IsolationForest with scikit-learn
from sklearn.ensemble import IsolationForest

iso = IsolationForest(
    n_estimators=200,
    contamination=0.02,
    random_state=42
)
iso.fit(X_train)

scores = iso.decision_function(X_test)
labels = iso.predict(X_test)  # -1 = anomaly, 1 = normal

One-Class SVM

One‑Class SVM learns a decision boundary around the "normal" class and flags points that lie outside this region as anomalies.

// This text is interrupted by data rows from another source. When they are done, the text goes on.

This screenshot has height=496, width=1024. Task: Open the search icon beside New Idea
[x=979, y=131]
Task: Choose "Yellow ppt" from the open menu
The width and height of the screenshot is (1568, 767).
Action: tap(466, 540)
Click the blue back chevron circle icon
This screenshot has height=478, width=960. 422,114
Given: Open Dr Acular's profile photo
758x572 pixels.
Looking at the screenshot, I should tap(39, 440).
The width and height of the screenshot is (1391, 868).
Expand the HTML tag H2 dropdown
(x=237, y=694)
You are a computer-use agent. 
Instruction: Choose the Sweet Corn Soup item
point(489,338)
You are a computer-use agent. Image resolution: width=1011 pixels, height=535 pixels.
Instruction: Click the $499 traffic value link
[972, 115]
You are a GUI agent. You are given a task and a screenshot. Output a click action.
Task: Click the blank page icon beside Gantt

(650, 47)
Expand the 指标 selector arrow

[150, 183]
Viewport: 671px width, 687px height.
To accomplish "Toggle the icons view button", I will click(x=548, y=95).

from sklearn.svm import OneClassSVM

ocsvm = OneClassSVM(kernel="rbf", gamma="scale", nu=0.05)
ocsvm.fit(X_train_normal)

pred = ocsvm.predict(X_test)  # -1 anomaly, 1 normal

Evaluating Anomaly Detectors

Evaluation is tricky because anomalies are rare and labels may be incomplete.

  • Use precision‑recall curves instead of accuracy for highly imbalanced data.
  • Work closely with domain experts to validate flagged anomalies.
  • Consider cost‑sensitive metrics (false negatives are often more expensive than false positives).